- _抜粋本文_:
'''

T検定にはたくさん種類がある?1標本や2標本、対応ありや対応なしとは?

T検定と検索すると、1標本のT検定とか2標本のT検定とか、2種類出てきますよね。

それらの違いって何?って疑問に思ったことないでしょうか。

私も統計を勉強し始めた頃、全然イメージができませんでした。

でも実は、それほど難しい概念ではないです。

一言でいうと、データが1種類か2種類かの違いです。

例えば。

  1. ある時点の、A群だけの身長データ。
    • これは1標本。
  2. ある時点の、A群とB群の身長データ
    • これは2標本。
  3. ある時点(時点1)の、A群だけのデータと、その1年後(時点2)の、A群だけの身長データ
    • これも2標本。ですが、対応のある2標本と言われています。

で、この1標本と2標本で、T検定のやり方は何か違いがあるの?と思いますよね。

実は、ほぼ一緒です!

なぜかを考えるのに、それぞれの帰無仮説を確認してみましょう。

'''

- _課題一覧_:
- A) T検定に関する文章をもとに、次の問いに答えてください。解答にも同じ番号を付けてください。
(i) 1標本と2標本の違いは、一言でいうと何の違いだとされていますか。
(ii) ある時点のA群だけのデータと、その1年後のA群だけの身長データは、どのような2標本と言われていますか。
(iii) 1標本と2標本でT検定のやり方に違いがあるかについて、文章ではどう述べられていますか。
- B) T検定に関する文章を、最後の文の後から引き継いで書き進めてください。

- _提供資料_:
'''

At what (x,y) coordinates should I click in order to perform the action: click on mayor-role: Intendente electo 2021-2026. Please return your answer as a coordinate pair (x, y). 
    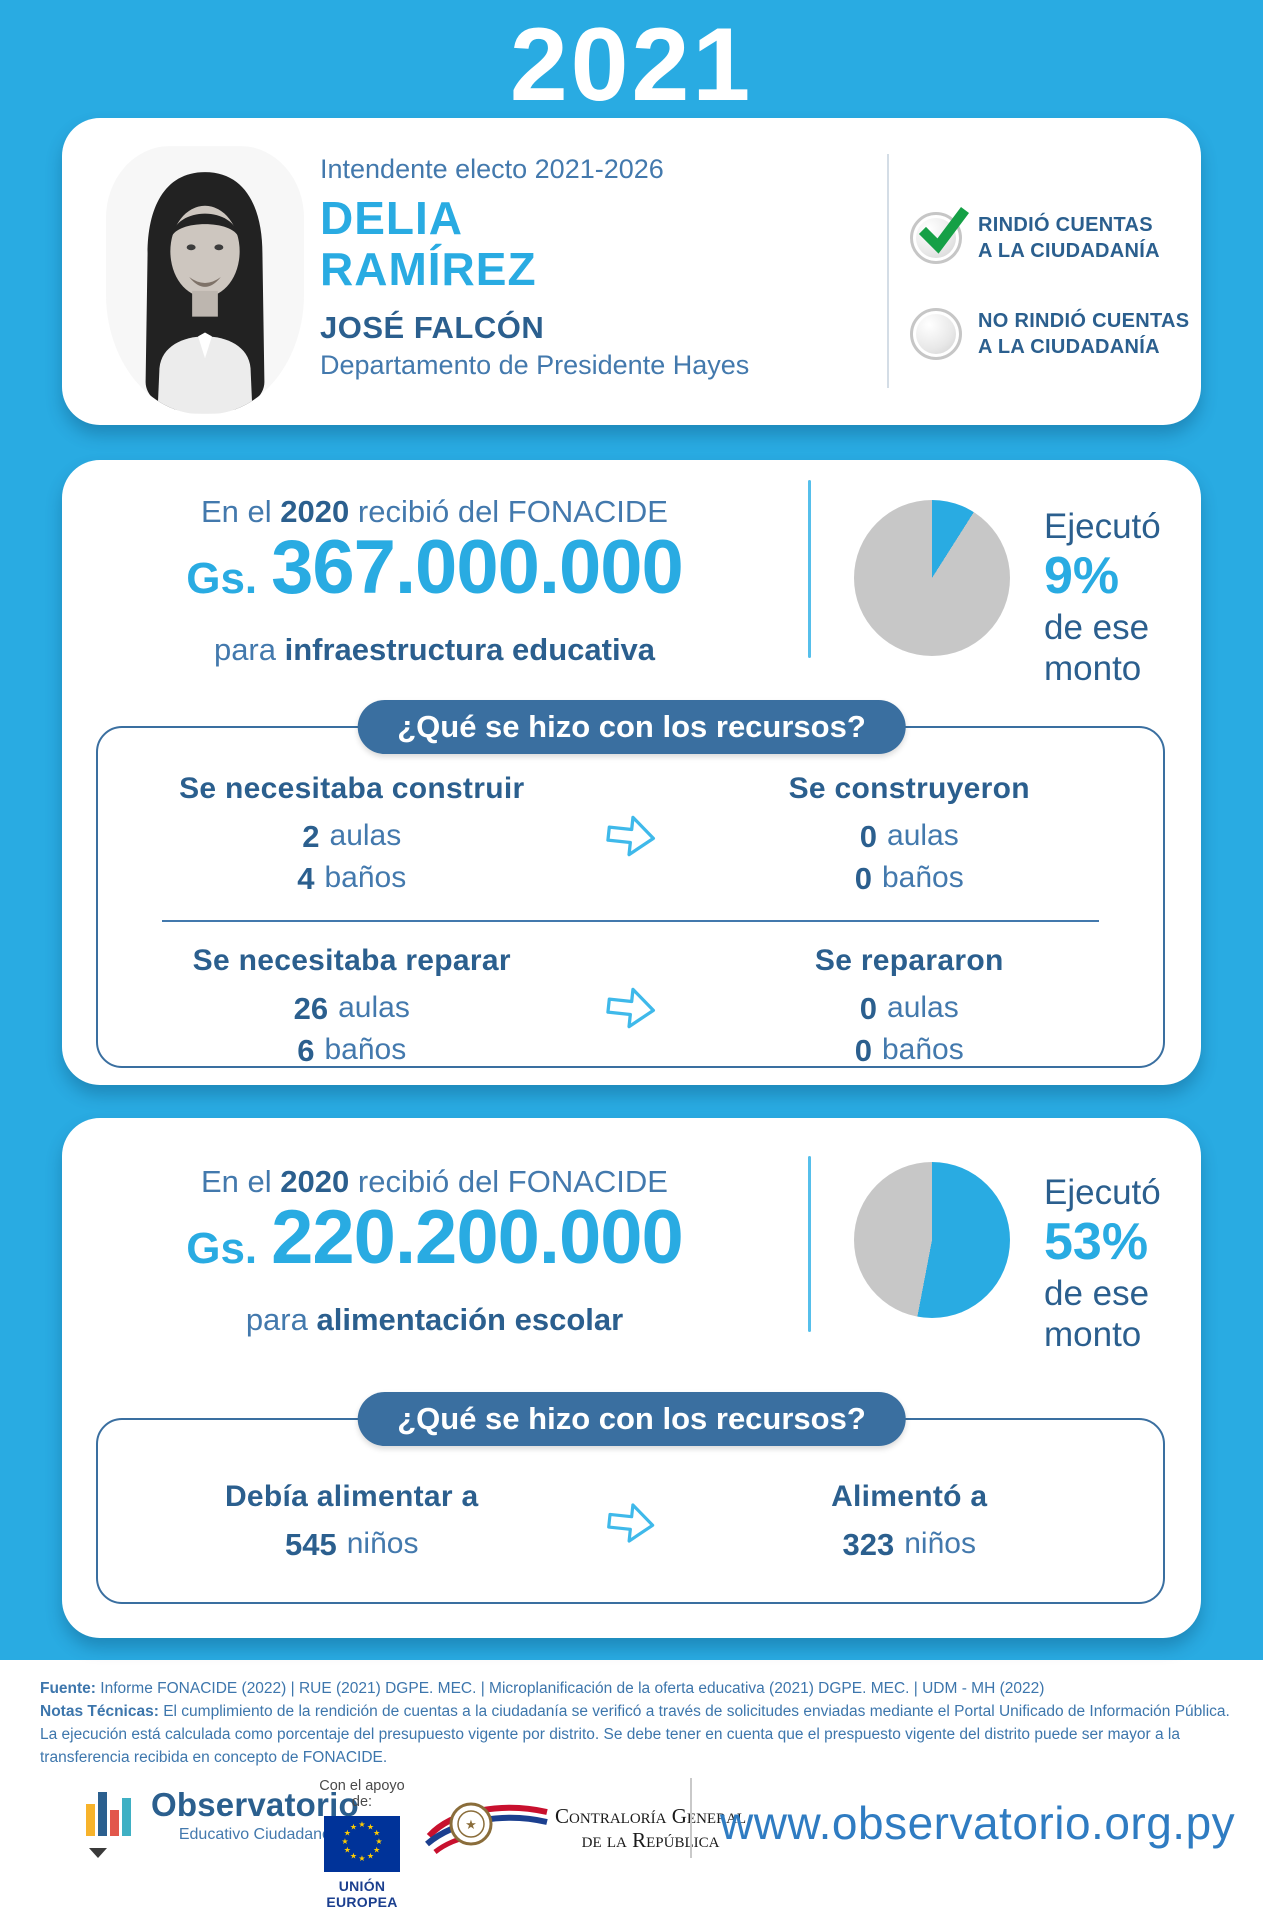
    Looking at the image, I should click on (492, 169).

'''
'''

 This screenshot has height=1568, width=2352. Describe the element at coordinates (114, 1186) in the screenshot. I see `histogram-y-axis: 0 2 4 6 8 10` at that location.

'''
'''

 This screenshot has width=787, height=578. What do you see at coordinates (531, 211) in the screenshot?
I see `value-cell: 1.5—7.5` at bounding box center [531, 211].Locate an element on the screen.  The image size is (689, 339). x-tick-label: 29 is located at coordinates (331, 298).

'''

- _各課題の解答_:
- A)
(i) データが1種類か2種類かの違いです。
(ii) 対応のある2標本と言われています。
(iii) ほぼ一緒だと述べられています。

- B)
  1. A群の身長の母平均=0(定数)
  2. A群の身長の母平均=B群の身長の母平均
  3. A群の時点1の母平均=A群の時点2の母平均

で、2と3については、右辺を左辺に持っていく。

すると、結局こうなります。

  1. A群の身長の母平均=0(定数)
  2. A群の身長の母平均- B群の身長の母平均=0
  3. A群の時点1の母平均- A群の時点2の母平均=0

引き算があるかどうかの違いだけで、3つともほぼ一緒じゃないですか?

なので、1標本とか2標本とかによって何かしら新しく考えることがあるわけではなく、結局は同じことを検定しています

>>対応のあるデータ・対応のないデータとは?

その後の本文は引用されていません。